中国、成長へ産業高度化 次期5カ年計画草案
【北京=阿部哲也】中国共産党は2016年から始まる「第13次5カ年計画」で産業の高度化と環境対策に全力を挙げる。国内の景気減速が鮮明となる中、割安な人件費やインフラ投資に頼った従来の経済構造では早晩立ちゆかなくなるとみるからだ。大気や水の汚染も深刻になっており、このままでは国民の不満が高じて党体制を脅かしかねない。習近平指導部は発展と環境の均衡を保ちつつ、難局を乗り切る構えだ。
「中国が直面する最大の挑戦は中所得国のわなをいかに乗り越えていくかだ。イノベーションこそ突破の近道になる」。中国の経済運営を主導する国家発展改革委員会(発改委)の徐紹史主任(閣僚級)は3日、記者会見を開き、次期計画で産業の高度化に力を入れる狙いをこう強調した。

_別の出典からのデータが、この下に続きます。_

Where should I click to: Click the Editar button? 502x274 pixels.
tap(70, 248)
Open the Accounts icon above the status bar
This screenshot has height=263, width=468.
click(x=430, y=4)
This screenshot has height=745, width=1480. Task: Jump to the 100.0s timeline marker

「中所得国のわな」とは、1人当たり国内総生産(GDP)が3千~1万ドル程度に達した新興国で労働生産性が上がらず、成長が足踏みする現象を指す。習氏が自ら「年平均6.5%以上の成長が必要だ」と言及したのも、産業の高度化が遅れて「公約」としている所得倍増計画が達成できなくなることに強い危機感があるためだ。
党中央委員会第5回全体会議(5中全会)で採決した次期計画の草案では、製造業のレベル向上を柱に据えた。「中国は革新を生む能力、自主技術、訴求力のあるブランドが欠乏している」(発改委の徐主任)とみるからだ。対策として大学の研究機能を強化するほか、外資大手の研究開発拠点の誘致を進め、最新技術の取り込みを狙う。

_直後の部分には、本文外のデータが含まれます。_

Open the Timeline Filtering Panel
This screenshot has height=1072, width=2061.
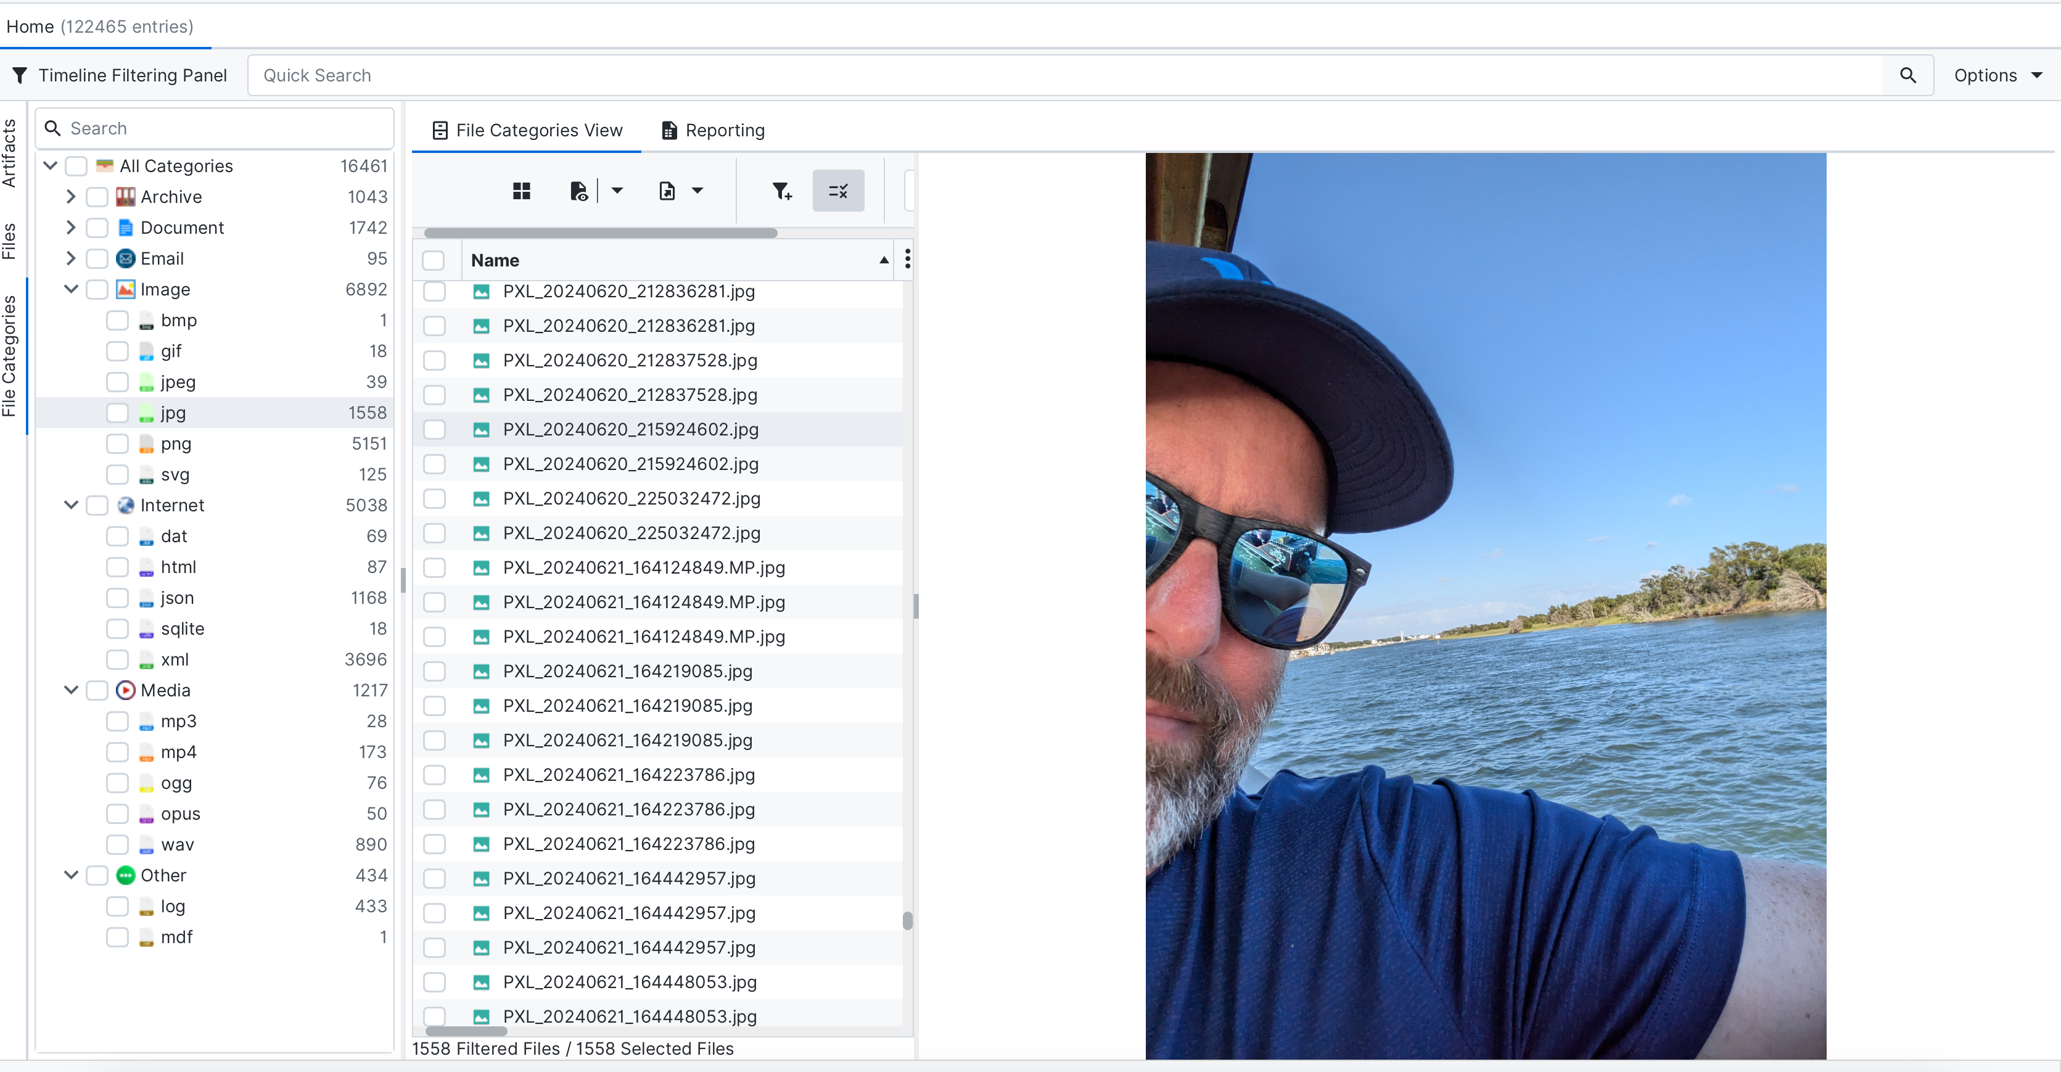point(120,75)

重点育成の対象に挙げるのが、IT(情報技術)、ロボット、航空宇宙、船舶、鉄道、農機、新素材、創薬だ。ITを使った管理システムや産業ロボットの大量導入も進め、労働集約型の単純なモノ作りからの脱却を狙う。20年までに中国製品を「中高級ブランド」に高めるのが目標だ。
産業政策のもう一つの目玉が環境対策だ。「中国の大気、水、土壌の汚染問題はなお突出しており、改善を望む人民の声は強烈だ」。発改委の徐主任は狙いを明かす。計画草案では新エネルギーの活用拡大を挙げており、風力や太陽光、バイオ燃料を使った新型発電の比率を増やすほか、原子力発電所も増設ペースを速める方針だ。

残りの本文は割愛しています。